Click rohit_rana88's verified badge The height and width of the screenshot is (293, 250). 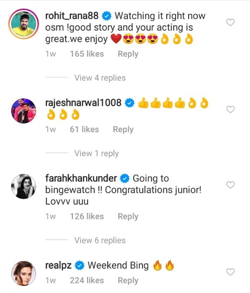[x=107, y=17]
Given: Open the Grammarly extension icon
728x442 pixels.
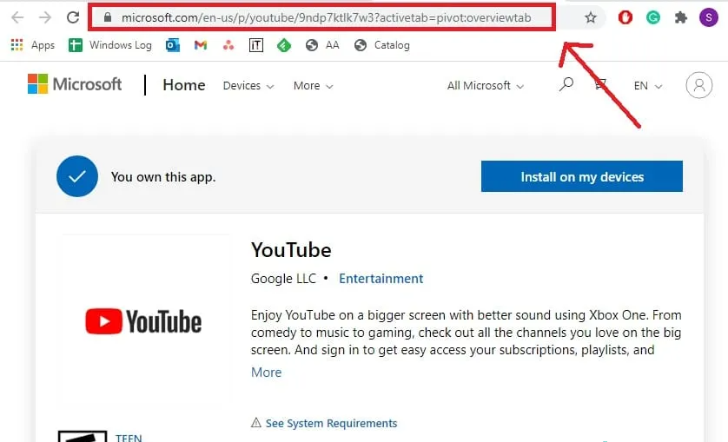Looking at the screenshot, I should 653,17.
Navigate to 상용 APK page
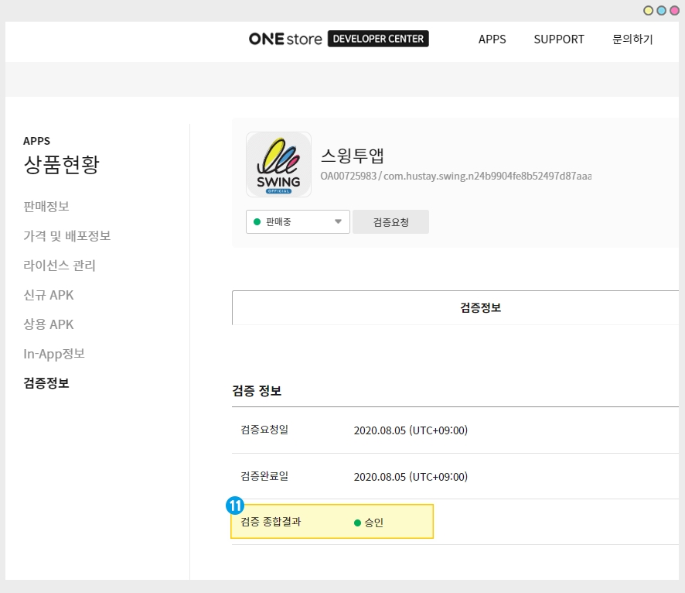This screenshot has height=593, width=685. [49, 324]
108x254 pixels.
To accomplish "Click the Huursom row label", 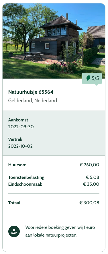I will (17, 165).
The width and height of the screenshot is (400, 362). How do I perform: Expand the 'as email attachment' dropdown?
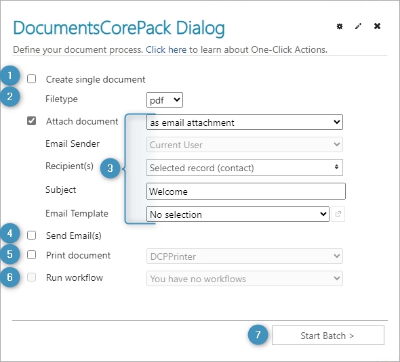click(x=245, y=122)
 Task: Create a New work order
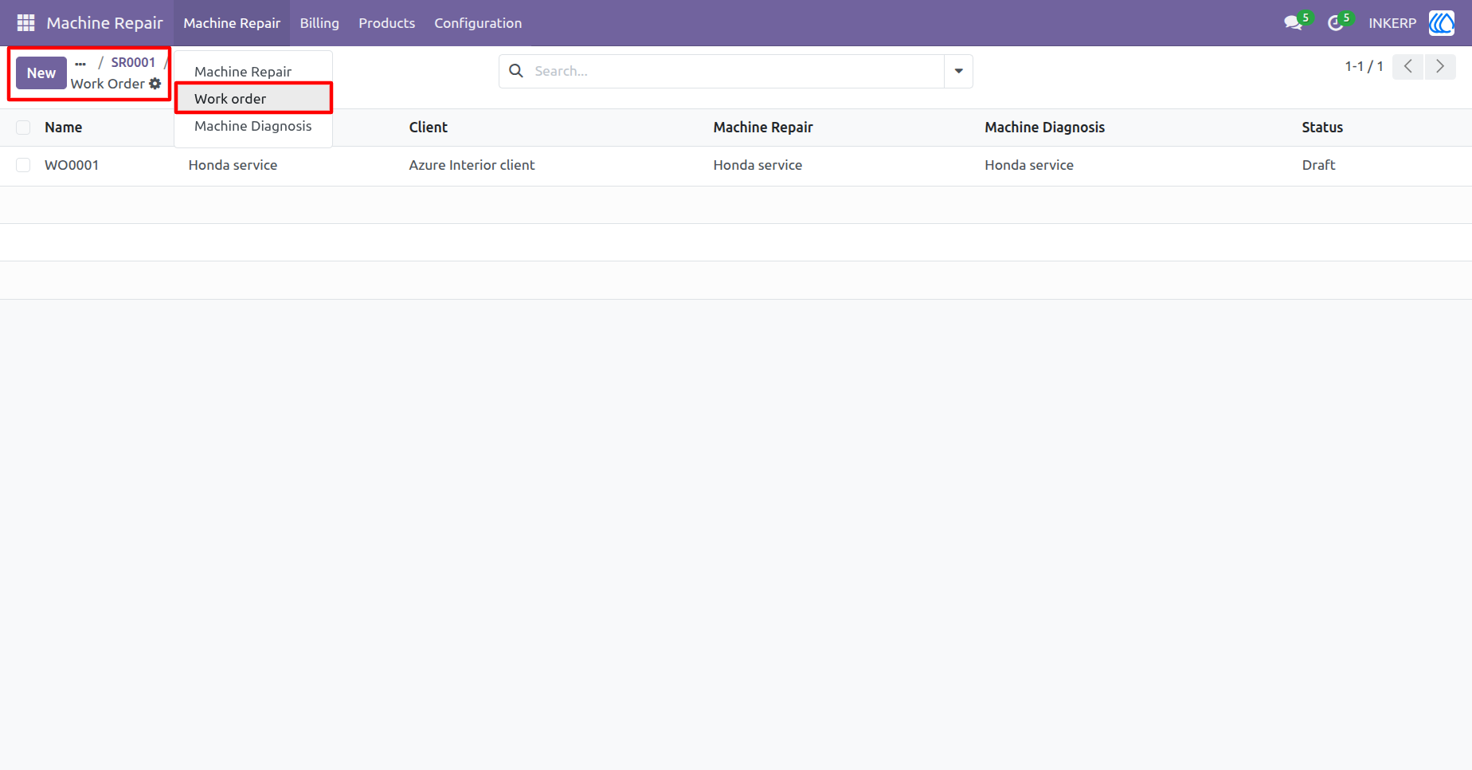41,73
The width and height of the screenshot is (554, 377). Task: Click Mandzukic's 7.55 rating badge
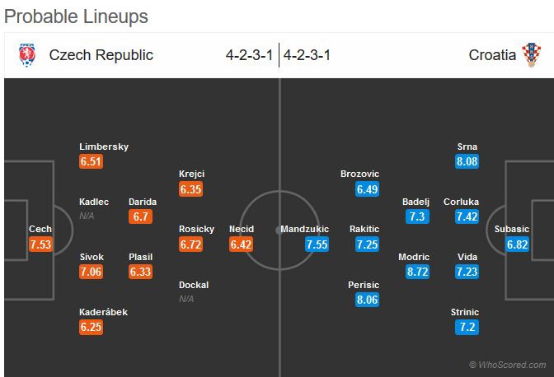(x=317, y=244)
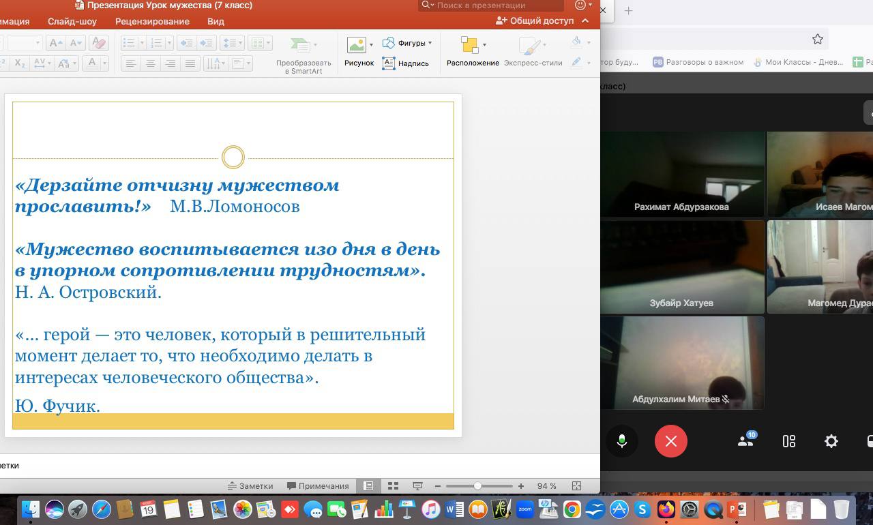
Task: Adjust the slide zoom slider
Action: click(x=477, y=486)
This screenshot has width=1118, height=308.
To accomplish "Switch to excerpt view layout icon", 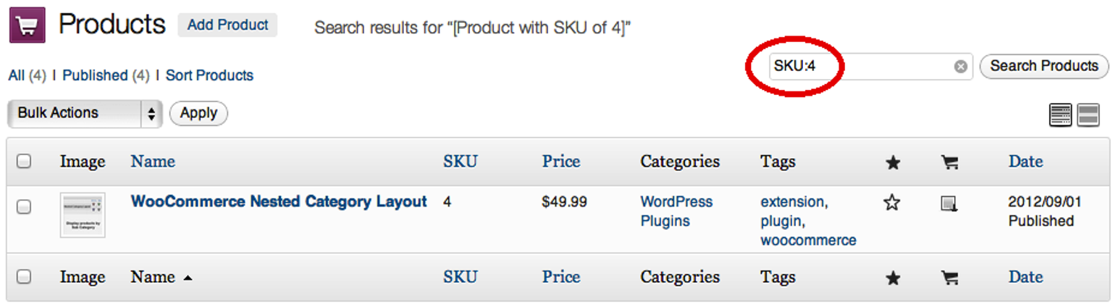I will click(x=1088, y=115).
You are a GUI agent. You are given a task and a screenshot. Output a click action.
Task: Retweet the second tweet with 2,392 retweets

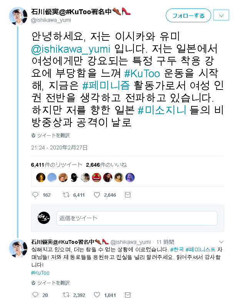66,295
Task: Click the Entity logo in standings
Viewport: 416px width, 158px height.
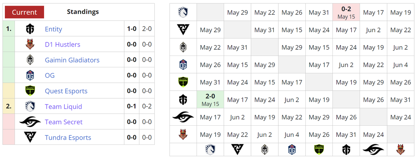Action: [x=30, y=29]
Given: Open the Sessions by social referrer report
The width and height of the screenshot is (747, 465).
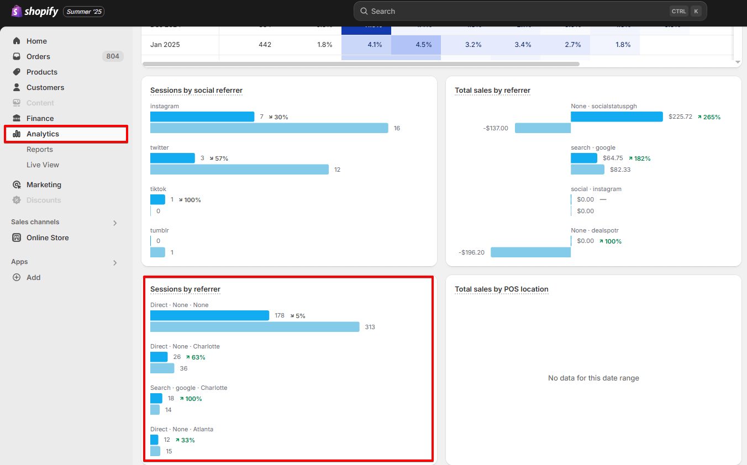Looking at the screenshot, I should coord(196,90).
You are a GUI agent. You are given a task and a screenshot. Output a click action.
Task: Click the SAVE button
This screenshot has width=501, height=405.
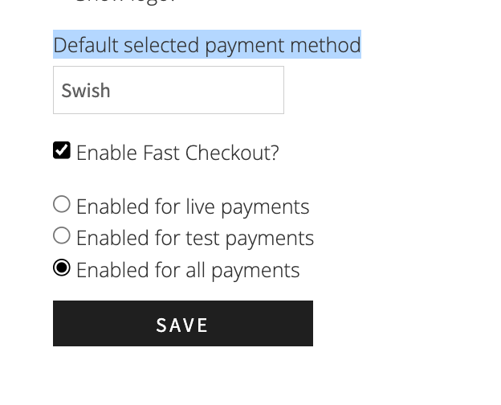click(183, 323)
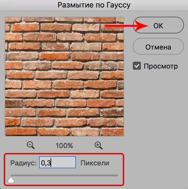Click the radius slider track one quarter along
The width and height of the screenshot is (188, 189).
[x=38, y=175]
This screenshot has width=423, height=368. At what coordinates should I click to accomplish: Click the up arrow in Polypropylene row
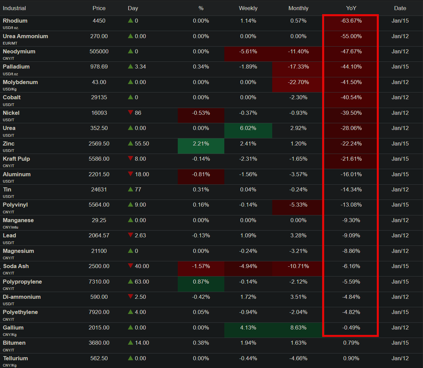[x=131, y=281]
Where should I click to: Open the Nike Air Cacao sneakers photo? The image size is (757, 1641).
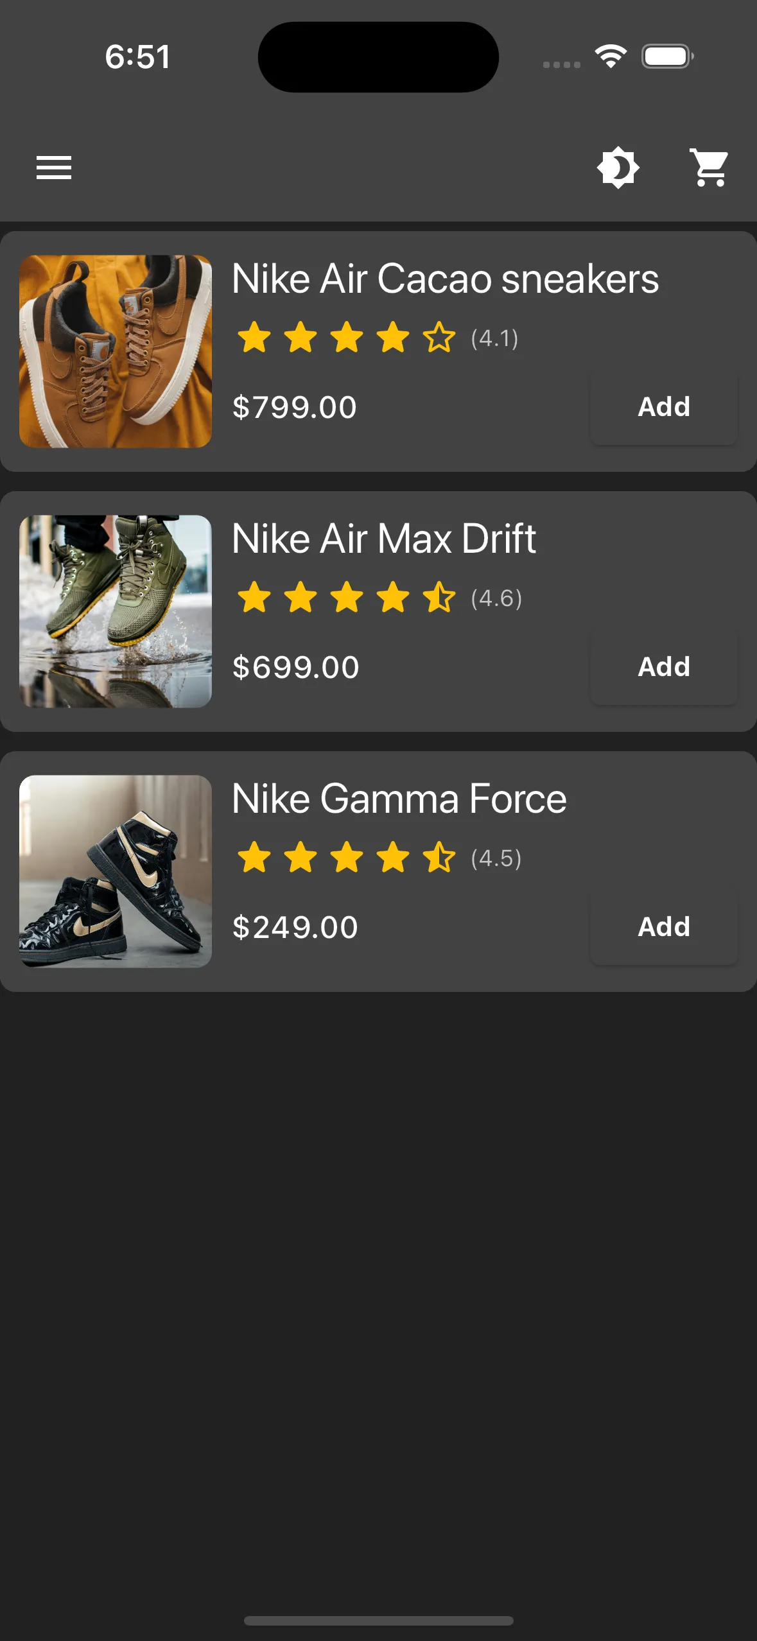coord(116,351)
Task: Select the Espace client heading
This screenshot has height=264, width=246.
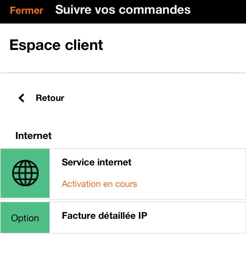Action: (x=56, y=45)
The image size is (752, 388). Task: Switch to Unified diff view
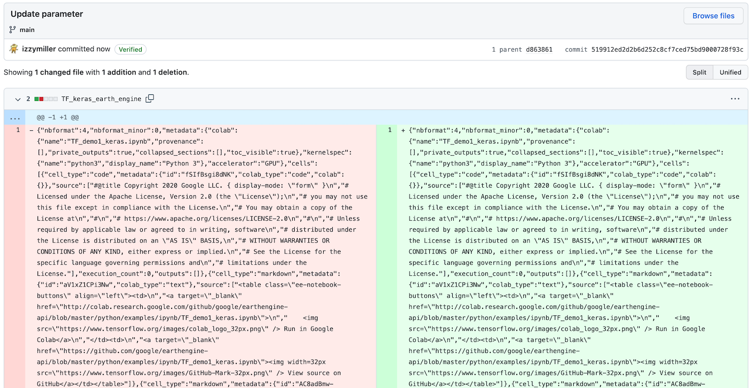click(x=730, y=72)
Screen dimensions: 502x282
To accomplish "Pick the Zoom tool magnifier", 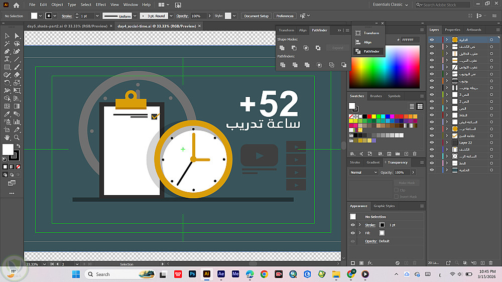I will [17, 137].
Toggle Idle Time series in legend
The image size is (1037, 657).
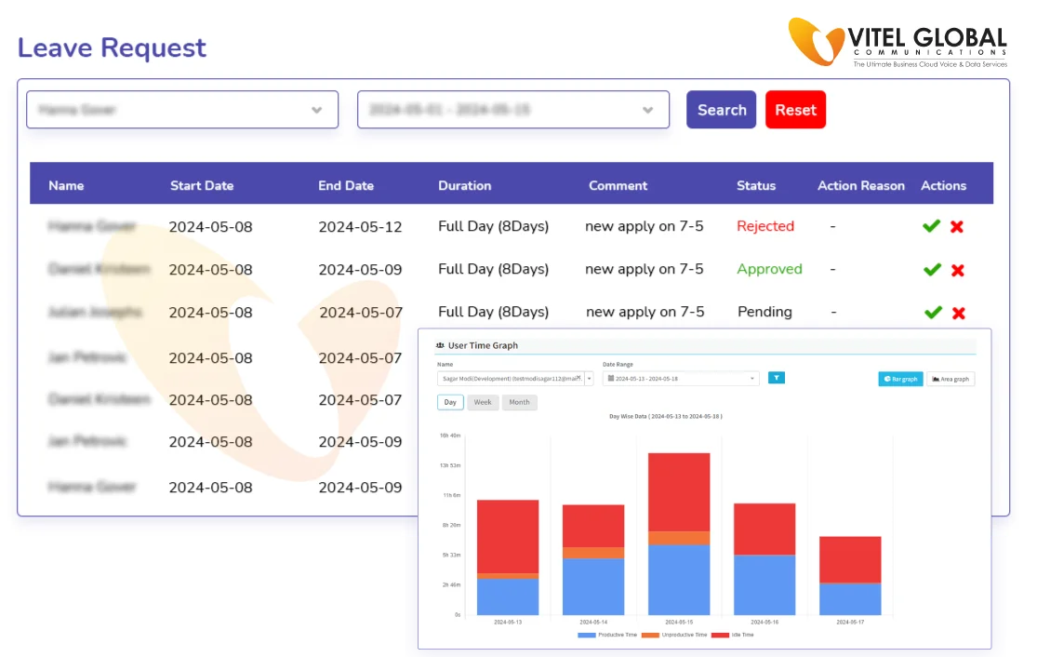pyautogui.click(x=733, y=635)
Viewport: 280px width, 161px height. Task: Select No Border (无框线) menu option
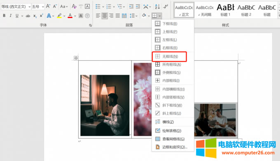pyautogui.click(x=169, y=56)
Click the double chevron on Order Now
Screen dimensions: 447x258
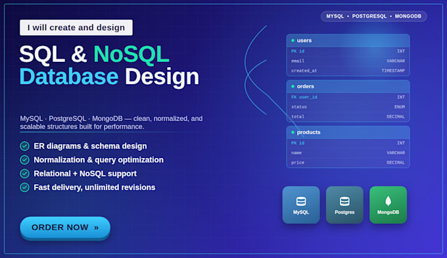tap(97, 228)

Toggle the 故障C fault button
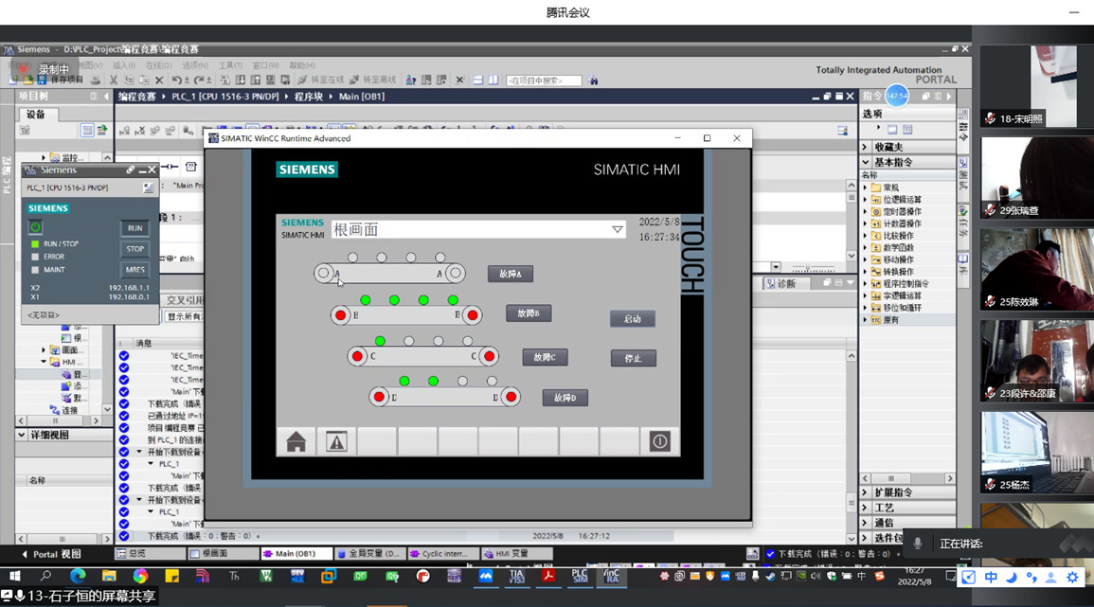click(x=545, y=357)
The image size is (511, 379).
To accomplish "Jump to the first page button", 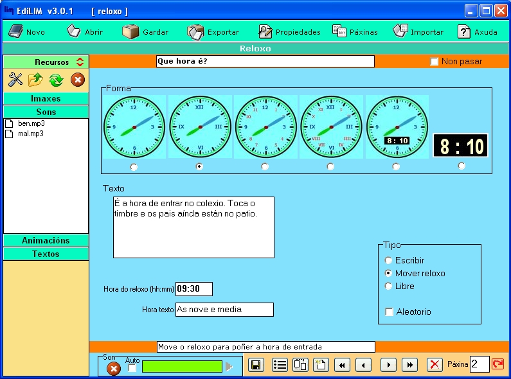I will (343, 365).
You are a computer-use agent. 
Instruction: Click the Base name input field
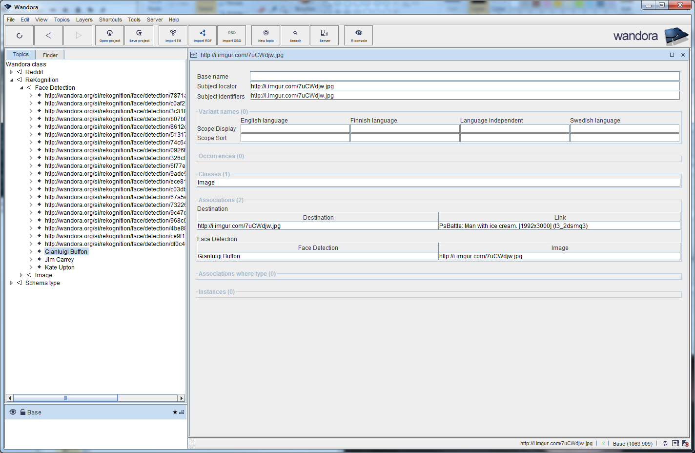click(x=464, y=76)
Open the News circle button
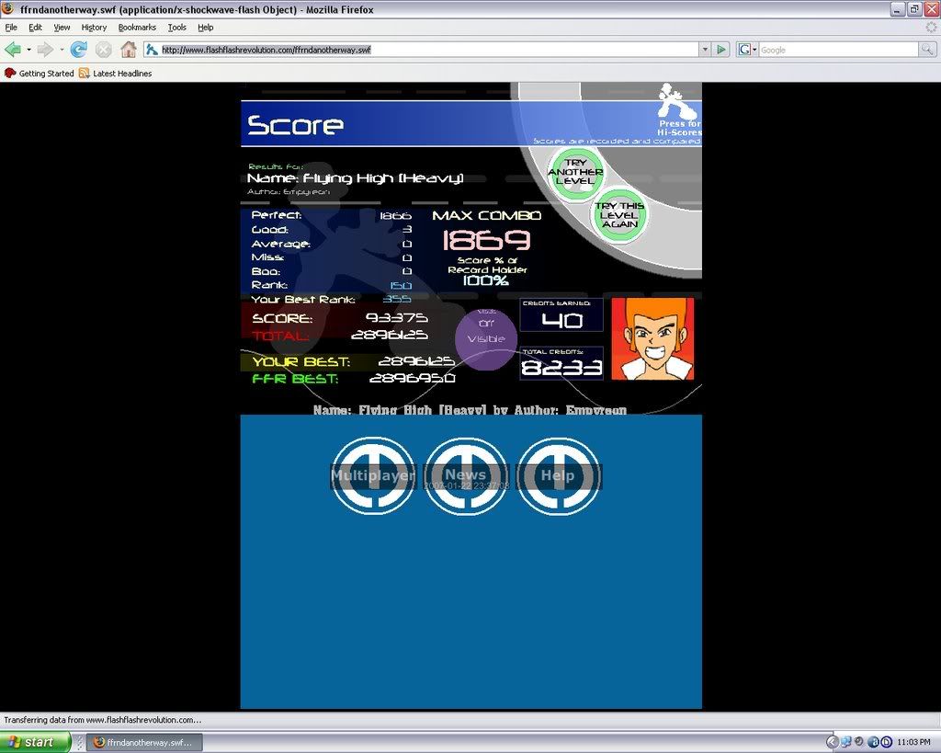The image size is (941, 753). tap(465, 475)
********
WHAT TO DO. Although pictures appear among the records above, none are to be output; print exactly the lines from the line containing "Task: Select the Espace client heading" through the line containing "Screen dimensions: 502x282".

REPLY TO THE TASK.
Task: Select the Espace client heading
This screenshot has height=264, width=246.
Action: (x=56, y=45)
The image size is (752, 388). Task: Switch to Unified diff view
click(x=730, y=72)
Screen dimensions: 502x282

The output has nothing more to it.